Thank you. [Operator Instructions] And our first question comes from the line of Kristian Johansen from Danske Bank. Please go ahead. Your line is open.
So my first question is regarding the factors, which you are here for the change in EBITDA and also EBIT margin guidance. So you mentioned tariffs, transportation and scarcity in the market. If you can just elaborate a little bit more on those. So first of all tariffs, you previously said that you expect tariffs to increase cost of goods sold by 400%, but is that still the case? And then also in terms of transportation, you mentioned rerouting. Can you get a bit more details and hat is going on here? And the scarcity in the market, you also highlight, what should we sort of think about that? Is that simply just suppliers raising prices?
Yes. And I understand your question, Kristian. And what we said last year, we said that the tariffs that we knew at that time would have an impact on 1.5% before any mitigation. I would say that we have been good at mitigating the additional costs that we anticipated for this year. Unfortunately, there has been changes in the tariffs meanwhile, and when we say that we see an increase not only in the tariffs, but also the fact that the positive is that we can definitely removed, because of the tariffs because the overall global platform that we have. And the negative is obviously that the rerouting is costing us. So the more we could plan for 2019, the better. And now we have surprises, I would say, from external factors. So there is definitely a scarcity also remember that the type of products that we are shipping or, is very bulky, so there is definitely a scarcity from that perspective. And if we have other conditions where we have to do more land transport that we plan for that definitely also costing more. So it could double effect on both the new tariffs as well as the rerouting that we see at this point in time.
So just to understand the rerouting partly reflects tariffs and sort of changed supply patterns, but it also changed reflect higher volumes or…?
I mean, obviously, we have a high activity level and that's the positive as we see it. And we are sort of changing or narrowing the guidance, as we see we have a very strong order intake, the intake and as a consequence, very well covered for '19. But there are surprise factors that we need to change the planning. And changing of the planning because of tariffs and we rerouting is a cost factor as the prices have increased.
Okay, I understand. Then my second question is sort of around the same topic, but it's, I mean obviously you highlighted these surprise factors. How will you mitigate and compensate for this going forward? Is it possible to raise prices?
I mean, I would say that you see that in any given year, the more visibility you have over your ToR or installations that you will do in a year, you plan for it will advance that's the cheaper option for us. And anything that that causes changes to that, and tariffs obviously being one of them, is costly. And as, if you have a signed contract, I think you know, as well as I do that it's very hard to come back and ask for something. But obviously the price picture that we see right now is very stable. And I will say a lot of discussions both not only with customers, but also with suppliers is ongoing at this point in time.

Dataset excerpt
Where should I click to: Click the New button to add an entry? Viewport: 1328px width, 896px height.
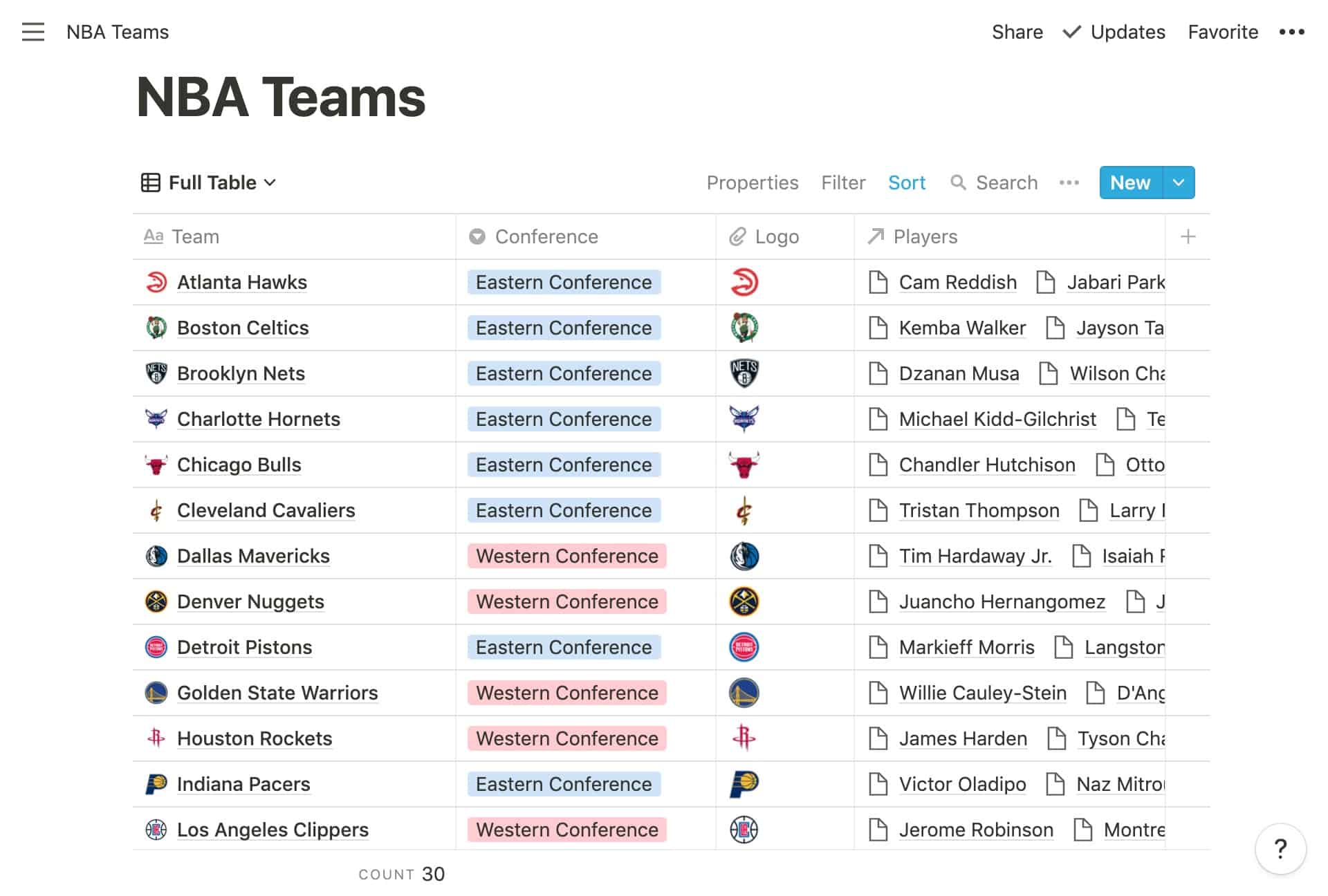[x=1129, y=183]
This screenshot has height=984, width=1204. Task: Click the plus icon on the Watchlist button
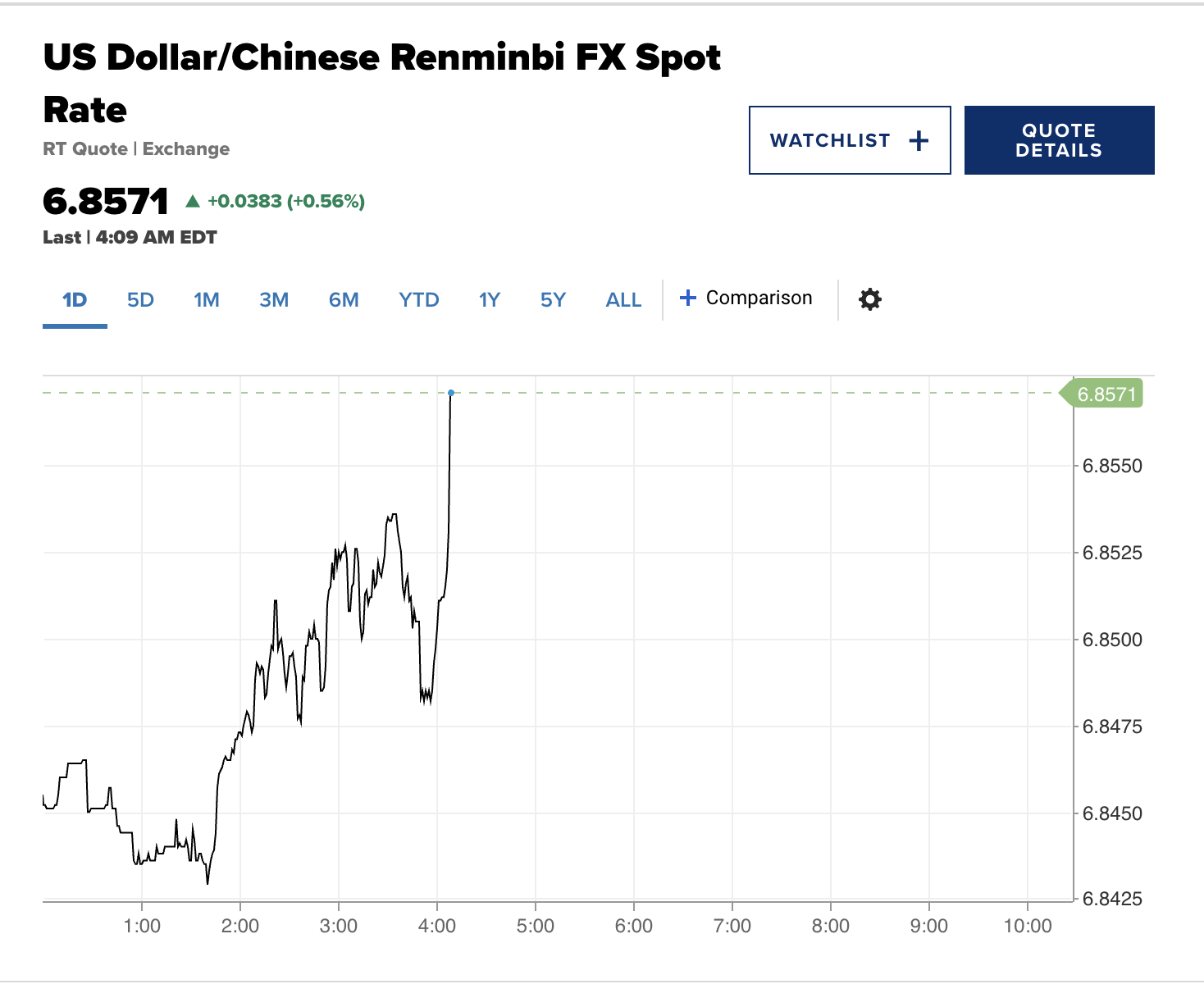[x=919, y=139]
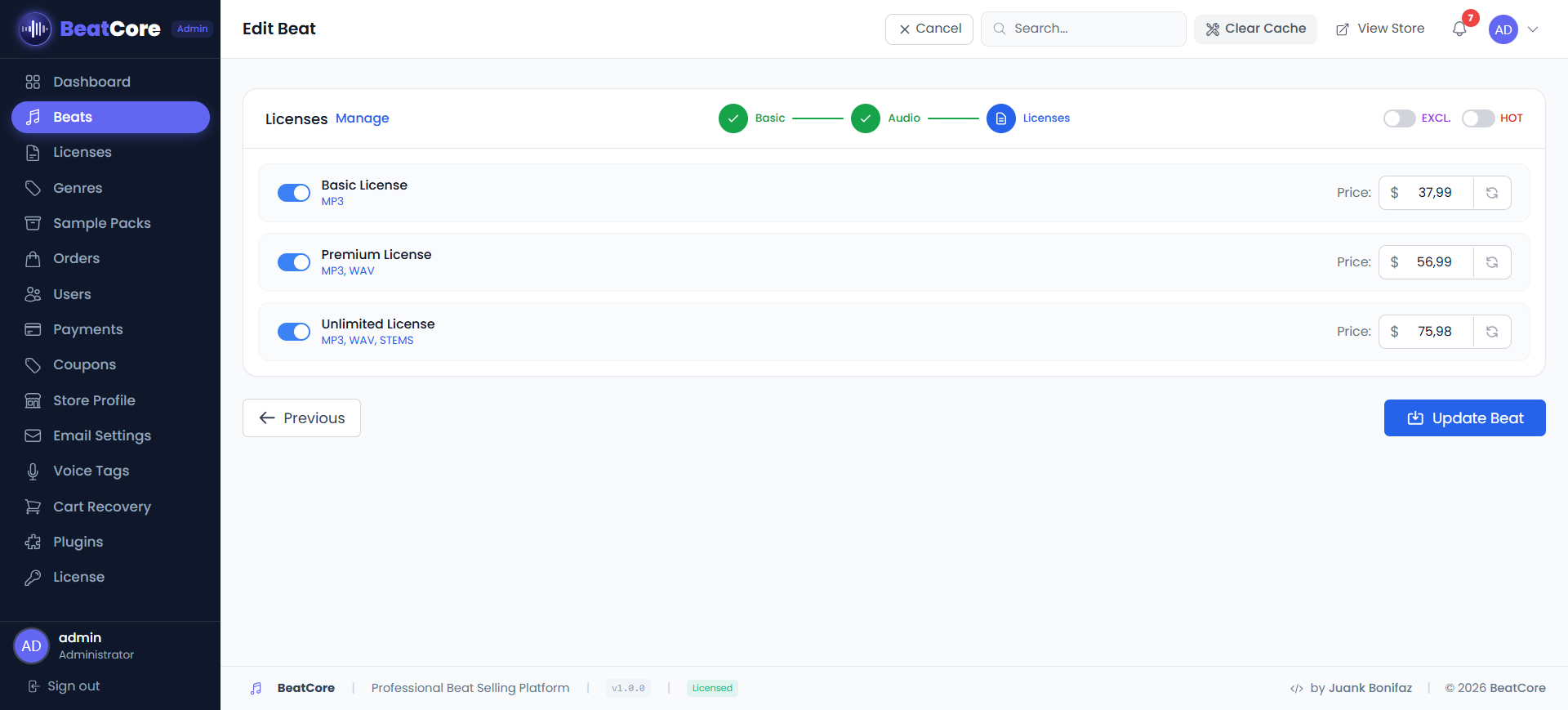Click the BeatCore waveform logo icon
Image resolution: width=1568 pixels, height=710 pixels.
coord(34,29)
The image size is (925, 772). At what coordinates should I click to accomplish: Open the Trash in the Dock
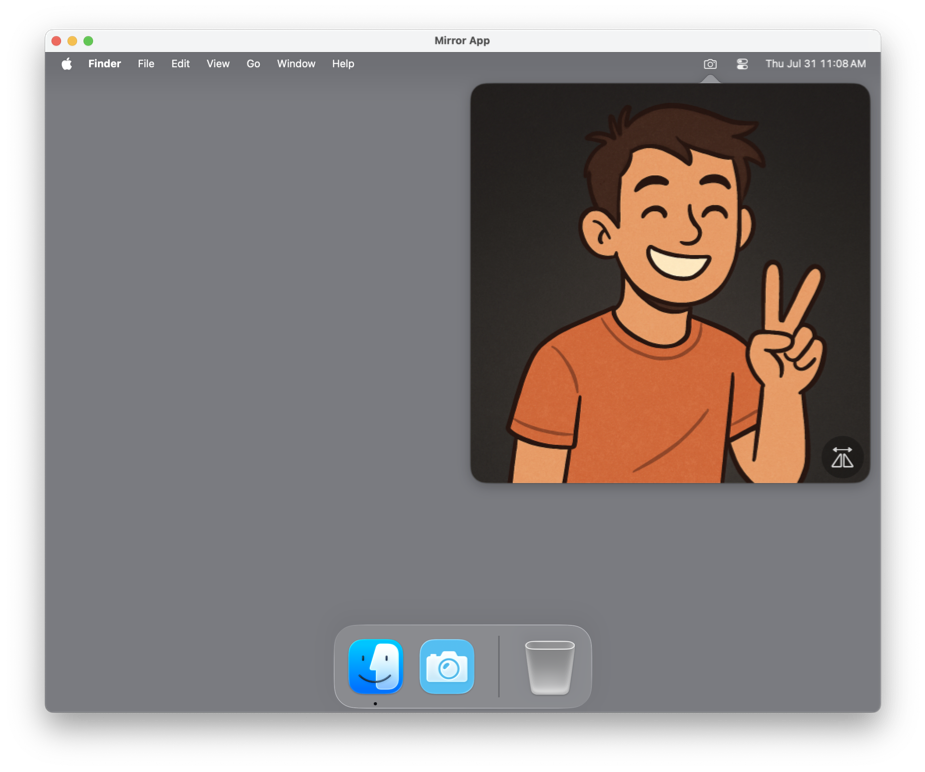[549, 667]
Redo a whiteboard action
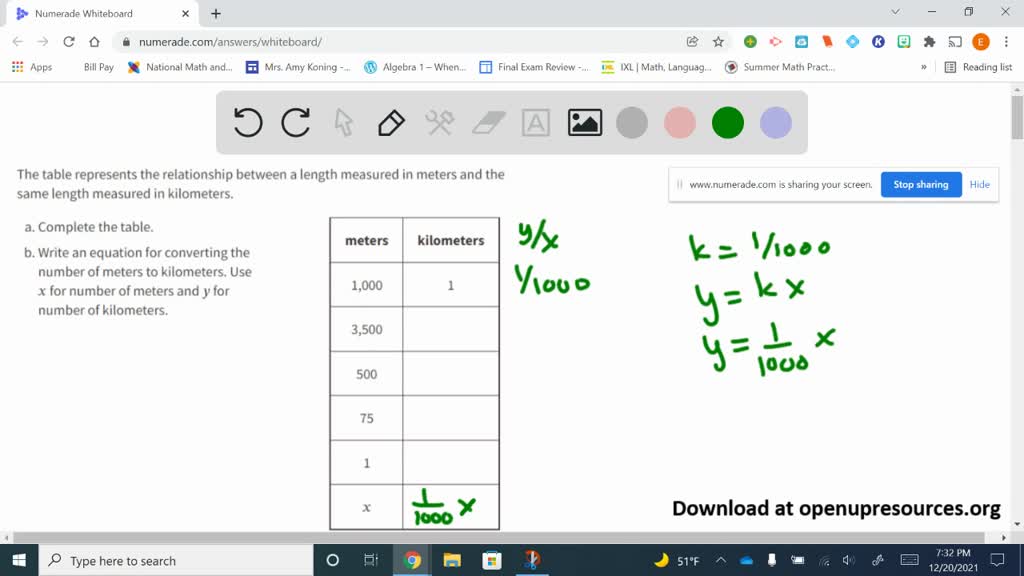1024x576 pixels. (295, 122)
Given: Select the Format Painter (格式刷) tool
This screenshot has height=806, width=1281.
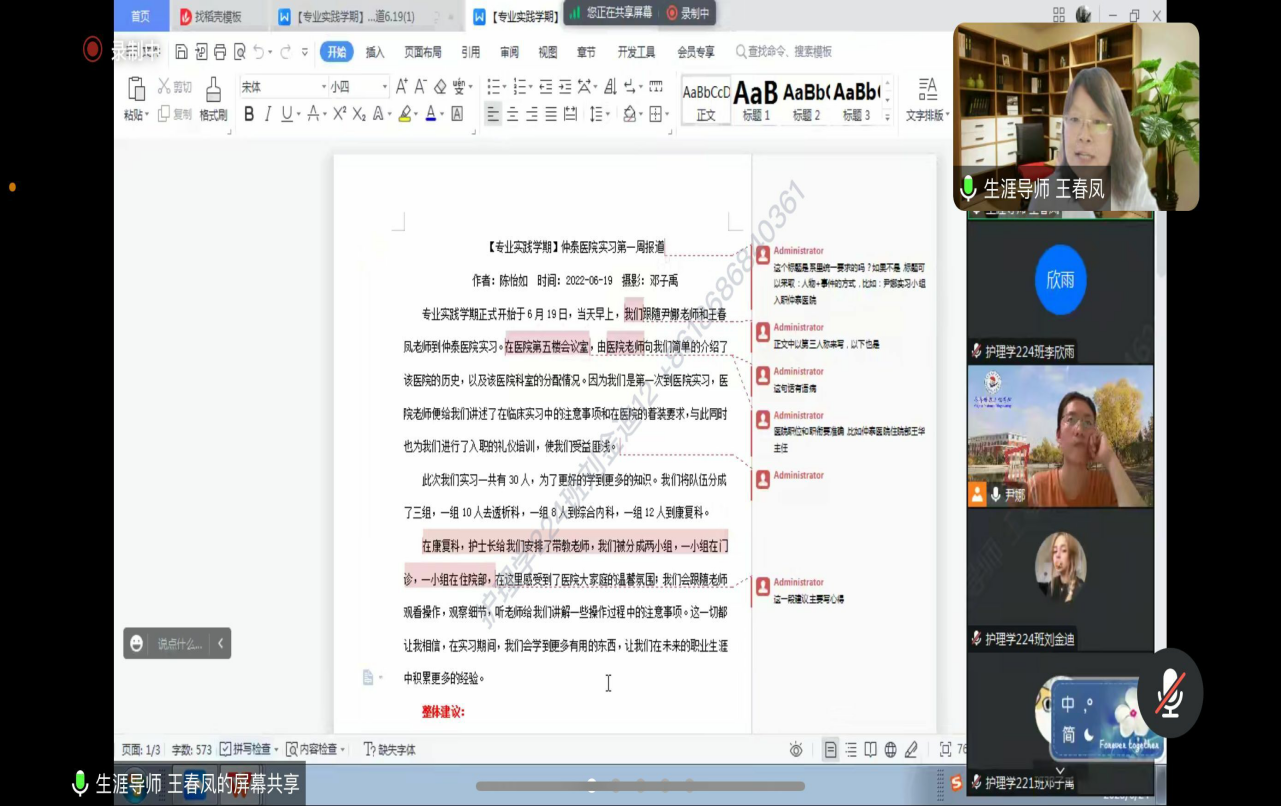Looking at the screenshot, I should point(213,98).
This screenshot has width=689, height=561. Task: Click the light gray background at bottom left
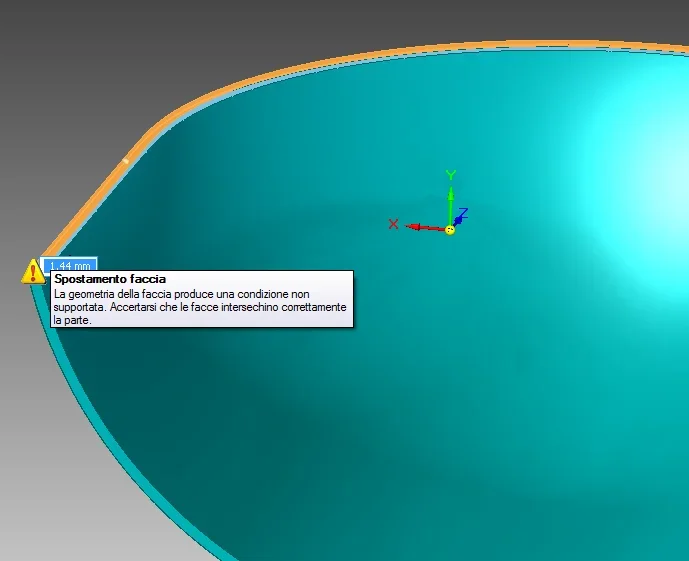(60, 480)
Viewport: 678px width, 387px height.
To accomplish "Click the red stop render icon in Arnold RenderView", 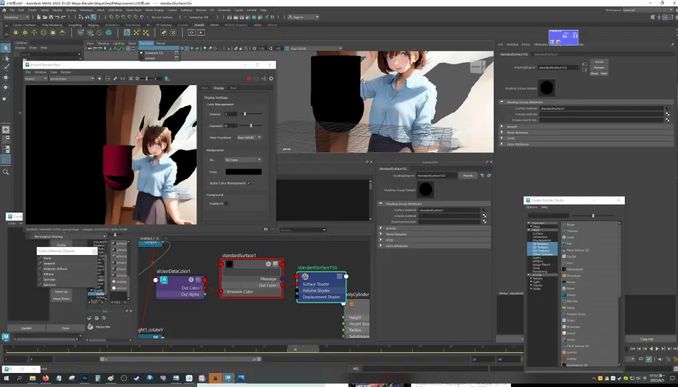I will coord(249,78).
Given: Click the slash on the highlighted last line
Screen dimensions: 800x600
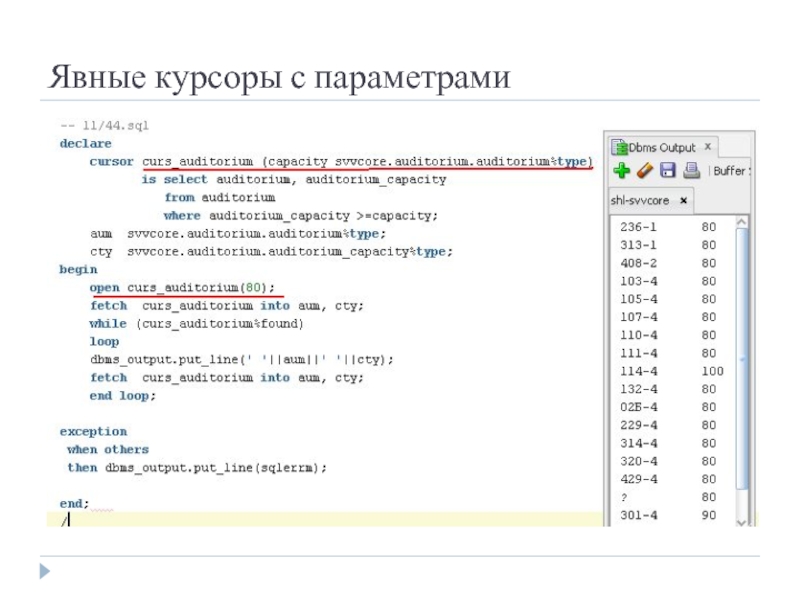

[Stated task]:
Proceed with the earnings call transcript from the point where it stops.

[Result for this task]:
But in Q2 you signed a lot of contracts. So do these contracts then reflect these surprise factors that you mentioned?
I mean, the contracts that we have signed already we cannot change. But ongoing, we have these types of negotiations and discussions with customers and supplier.
All right, fair enough. That's all for me. Thank you.
Thank you. Our next question comes from the line of Claus Almer form Nordea. Please go ahead.
Thank you, also a few questions from my side. The first is also about this change of EBIT margin guidance. Because one thing is 2019, but redo, which is 2020, is probably more interesting. And I know you are not guiding yet on next year. But maybe you could put some color to the headwind we should reflect in our estimates. Broadly calculated, your change of guidance is 100 million more or less of possibility, impacting only a few months of 2019. So it's just do the math, the impact on next year could be even more severe.
Yes. And as you say, Claus, we're obviously not guiding for next year, but if you look at the order intake that we have had and continue to have, we have a very positive view on the market and obviously a fairly good visibility of 2020. We're also launching a number of new products that are very positively received. So I cannot say anything, but we're having a positive view on the 2020. I think when you look at the numbers and all the changes that we've seen and happening in the market, I mean, we are pretty successful in mitigating those. Then, of course, we cannot meet again hundred percent of all the factors that are out of our control at this point in time.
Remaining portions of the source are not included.